◆ Text and item location entries ◆
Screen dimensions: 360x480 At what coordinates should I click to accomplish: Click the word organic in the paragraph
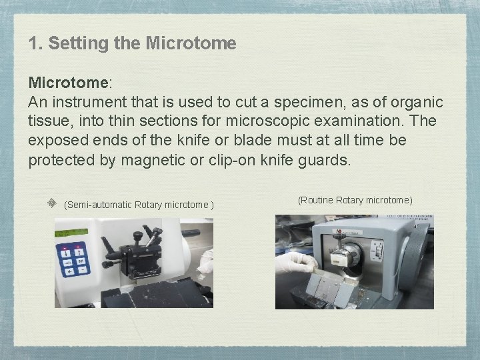tap(417, 103)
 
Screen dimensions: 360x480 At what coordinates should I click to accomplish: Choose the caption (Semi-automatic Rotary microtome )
tap(139, 205)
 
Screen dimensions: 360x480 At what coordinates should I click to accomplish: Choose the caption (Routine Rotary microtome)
tap(355, 200)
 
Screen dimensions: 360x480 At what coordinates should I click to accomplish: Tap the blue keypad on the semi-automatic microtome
tap(74, 261)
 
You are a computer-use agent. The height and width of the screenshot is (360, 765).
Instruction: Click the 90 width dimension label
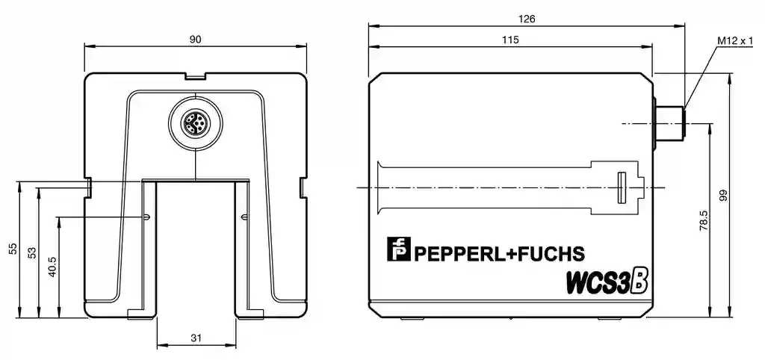[x=195, y=40]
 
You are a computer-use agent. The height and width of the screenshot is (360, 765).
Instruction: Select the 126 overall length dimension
[x=527, y=19]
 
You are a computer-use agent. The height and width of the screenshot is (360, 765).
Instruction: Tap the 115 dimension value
[x=511, y=40]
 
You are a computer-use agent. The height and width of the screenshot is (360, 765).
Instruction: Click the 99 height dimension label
[x=722, y=196]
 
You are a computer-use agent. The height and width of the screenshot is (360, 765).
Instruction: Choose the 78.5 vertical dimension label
[x=703, y=221]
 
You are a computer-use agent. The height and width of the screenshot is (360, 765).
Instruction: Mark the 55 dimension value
[x=13, y=249]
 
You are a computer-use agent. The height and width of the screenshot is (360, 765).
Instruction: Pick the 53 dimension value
[x=32, y=252]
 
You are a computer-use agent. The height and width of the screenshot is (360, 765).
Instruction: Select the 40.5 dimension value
[x=52, y=267]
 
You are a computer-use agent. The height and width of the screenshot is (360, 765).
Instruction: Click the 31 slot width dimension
[x=196, y=338]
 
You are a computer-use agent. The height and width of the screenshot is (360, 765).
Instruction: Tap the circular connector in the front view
[x=194, y=123]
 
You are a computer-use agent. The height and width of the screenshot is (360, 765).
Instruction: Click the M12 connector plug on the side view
[x=669, y=122]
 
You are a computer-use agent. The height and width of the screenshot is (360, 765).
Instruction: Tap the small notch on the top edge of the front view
[x=195, y=75]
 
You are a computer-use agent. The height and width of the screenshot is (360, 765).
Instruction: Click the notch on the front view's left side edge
[x=88, y=187]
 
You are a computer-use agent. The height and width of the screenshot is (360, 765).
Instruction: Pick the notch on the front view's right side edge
[x=302, y=187]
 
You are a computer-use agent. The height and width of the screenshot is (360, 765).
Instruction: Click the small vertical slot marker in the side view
[x=620, y=187]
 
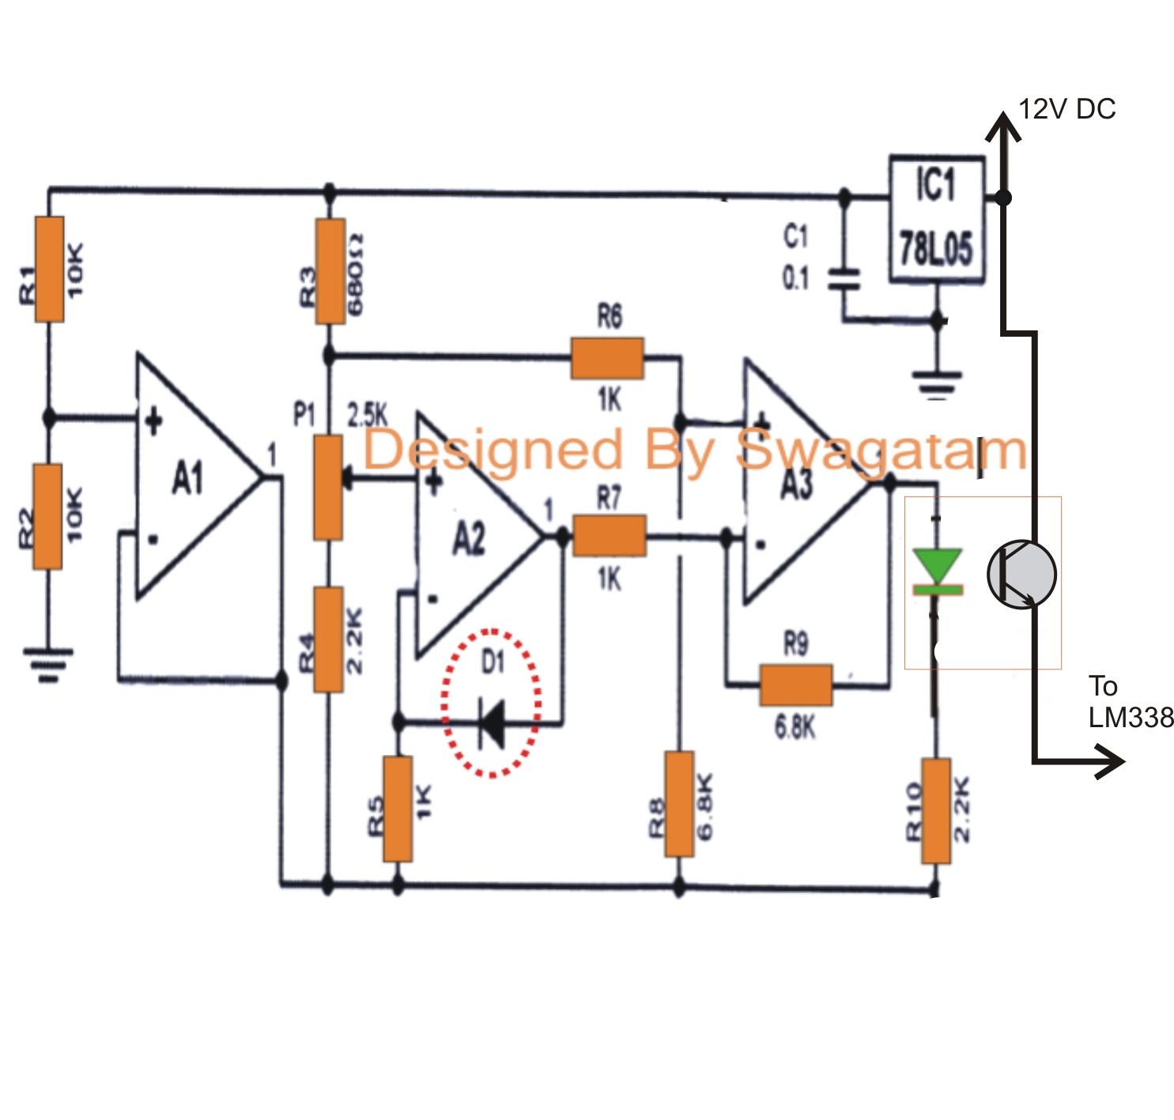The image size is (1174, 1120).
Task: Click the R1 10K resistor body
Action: (50, 270)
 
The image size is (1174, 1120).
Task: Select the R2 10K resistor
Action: (47, 516)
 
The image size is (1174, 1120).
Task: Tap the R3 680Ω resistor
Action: (330, 271)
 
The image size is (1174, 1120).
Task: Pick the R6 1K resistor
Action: (607, 358)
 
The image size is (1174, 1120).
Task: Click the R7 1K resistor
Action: (609, 536)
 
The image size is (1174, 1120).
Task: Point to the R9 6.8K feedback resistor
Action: (796, 684)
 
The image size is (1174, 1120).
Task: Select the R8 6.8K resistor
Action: (680, 804)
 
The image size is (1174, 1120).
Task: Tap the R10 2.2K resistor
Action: (936, 811)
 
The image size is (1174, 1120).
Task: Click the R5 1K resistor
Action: (398, 809)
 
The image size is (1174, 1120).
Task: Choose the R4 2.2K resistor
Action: (328, 639)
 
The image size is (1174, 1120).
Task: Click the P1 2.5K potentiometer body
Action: (328, 487)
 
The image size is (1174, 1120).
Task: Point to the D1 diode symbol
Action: (493, 724)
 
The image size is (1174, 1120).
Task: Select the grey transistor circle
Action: (1021, 575)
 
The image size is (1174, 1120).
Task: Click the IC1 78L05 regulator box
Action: (937, 219)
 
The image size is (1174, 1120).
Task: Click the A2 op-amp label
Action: (469, 539)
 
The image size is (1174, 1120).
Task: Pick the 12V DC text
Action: (1067, 109)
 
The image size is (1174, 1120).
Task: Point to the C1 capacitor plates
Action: (844, 279)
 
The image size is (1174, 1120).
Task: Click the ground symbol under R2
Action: (47, 665)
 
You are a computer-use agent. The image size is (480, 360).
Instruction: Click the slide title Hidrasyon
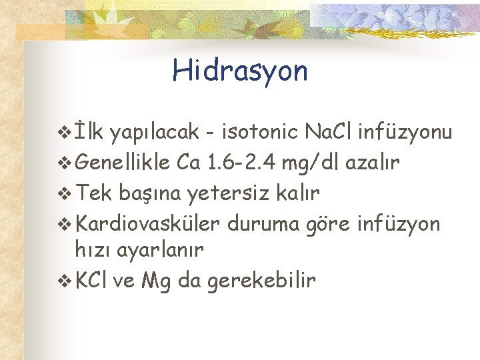point(240,71)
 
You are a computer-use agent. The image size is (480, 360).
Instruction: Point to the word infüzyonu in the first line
point(405,132)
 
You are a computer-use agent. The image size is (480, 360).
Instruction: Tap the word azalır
point(375,162)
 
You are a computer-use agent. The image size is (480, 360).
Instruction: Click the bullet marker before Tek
point(65,193)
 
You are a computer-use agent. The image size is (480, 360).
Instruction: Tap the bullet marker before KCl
point(65,281)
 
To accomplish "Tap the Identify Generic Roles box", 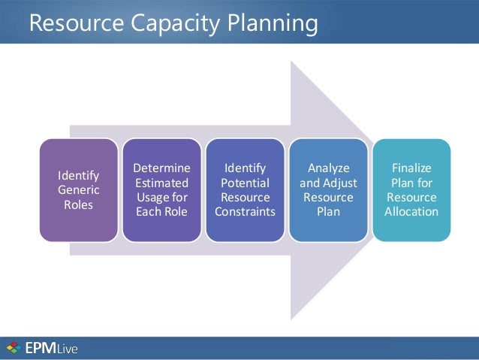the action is click(x=78, y=190).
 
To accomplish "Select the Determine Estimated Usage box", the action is click(x=161, y=190).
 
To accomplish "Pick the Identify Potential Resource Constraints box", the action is click(x=245, y=190).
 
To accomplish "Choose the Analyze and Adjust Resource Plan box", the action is click(x=328, y=190).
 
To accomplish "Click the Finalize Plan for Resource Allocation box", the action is click(x=411, y=190).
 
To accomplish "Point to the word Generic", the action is click(x=78, y=190).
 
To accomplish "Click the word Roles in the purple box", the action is click(x=78, y=204).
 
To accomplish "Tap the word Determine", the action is click(x=161, y=168).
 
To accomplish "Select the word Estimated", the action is click(x=161, y=183).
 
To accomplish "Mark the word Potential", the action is click(x=245, y=183).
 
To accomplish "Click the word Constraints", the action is click(x=245, y=212).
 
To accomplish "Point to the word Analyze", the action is click(x=328, y=168).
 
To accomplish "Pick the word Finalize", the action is click(x=411, y=168).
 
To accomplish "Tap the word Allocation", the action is click(x=411, y=212).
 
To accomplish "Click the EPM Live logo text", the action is click(x=52, y=348).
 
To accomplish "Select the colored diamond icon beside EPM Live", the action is click(x=13, y=348).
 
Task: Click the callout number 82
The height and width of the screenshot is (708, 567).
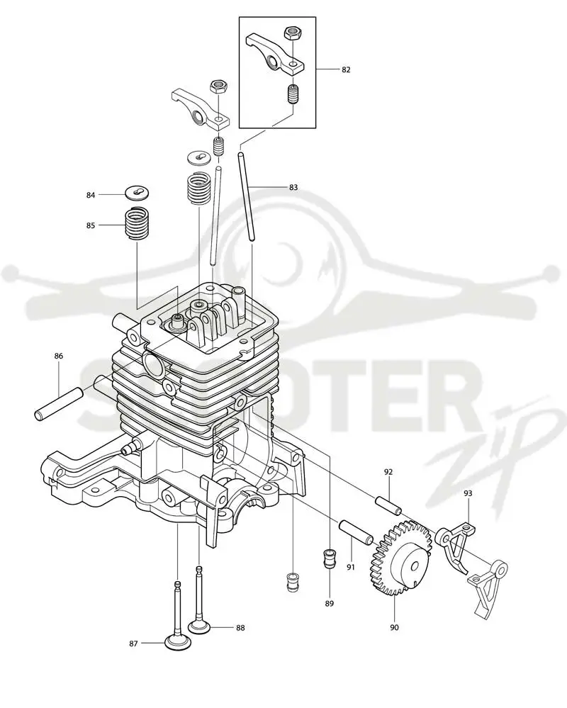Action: click(x=346, y=69)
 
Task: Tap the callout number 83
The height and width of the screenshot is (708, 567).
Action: click(x=293, y=187)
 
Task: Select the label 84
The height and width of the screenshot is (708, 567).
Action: click(x=91, y=195)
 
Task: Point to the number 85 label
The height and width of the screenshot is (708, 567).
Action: click(x=91, y=225)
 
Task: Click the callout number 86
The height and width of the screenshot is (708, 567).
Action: click(x=59, y=356)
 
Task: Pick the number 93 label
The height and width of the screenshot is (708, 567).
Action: click(x=468, y=493)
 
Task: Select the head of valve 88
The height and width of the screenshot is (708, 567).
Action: click(x=201, y=627)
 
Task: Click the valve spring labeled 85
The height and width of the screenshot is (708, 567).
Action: click(x=137, y=223)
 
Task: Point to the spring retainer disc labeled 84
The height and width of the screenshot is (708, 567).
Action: click(x=137, y=193)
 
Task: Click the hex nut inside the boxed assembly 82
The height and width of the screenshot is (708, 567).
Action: click(x=293, y=33)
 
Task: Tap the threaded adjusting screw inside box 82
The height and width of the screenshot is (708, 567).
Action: click(x=293, y=95)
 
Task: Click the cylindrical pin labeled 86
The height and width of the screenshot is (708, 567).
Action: click(x=59, y=403)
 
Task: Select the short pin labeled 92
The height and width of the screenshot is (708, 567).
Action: click(x=388, y=504)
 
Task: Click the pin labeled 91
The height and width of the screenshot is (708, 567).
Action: click(x=357, y=532)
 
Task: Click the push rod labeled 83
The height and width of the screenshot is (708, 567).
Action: click(x=247, y=197)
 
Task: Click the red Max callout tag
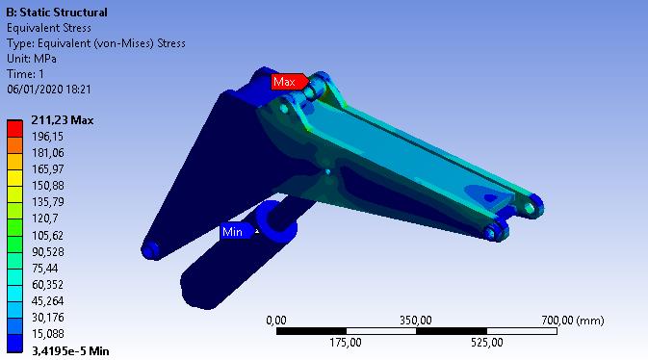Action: (289, 82)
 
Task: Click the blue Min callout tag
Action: (237, 231)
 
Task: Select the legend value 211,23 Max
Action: (63, 120)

◆ Required work ◆
Retype the lines above exactly, everything from the line containing "Task: Point to the number 85 label" down to the line containing "Action: click(x=137, y=223)", including both of those lines.

◆ Full solution ◆
Task: Point to the number 85 label
The height and width of the screenshot is (708, 567).
Action: click(x=91, y=225)
 
Task: Click the callout number 86
The height and width of the screenshot is (708, 567).
Action: click(x=59, y=356)
 
Task: Pick the number 93 label
The height and width of the screenshot is (708, 567).
Action: click(x=468, y=493)
 
Task: Select the head of valve 88
The height and width of the screenshot is (708, 567).
Action: click(x=201, y=627)
 
Task: Click the valve spring labeled 85
The height and width of the screenshot is (708, 567).
Action: click(x=137, y=223)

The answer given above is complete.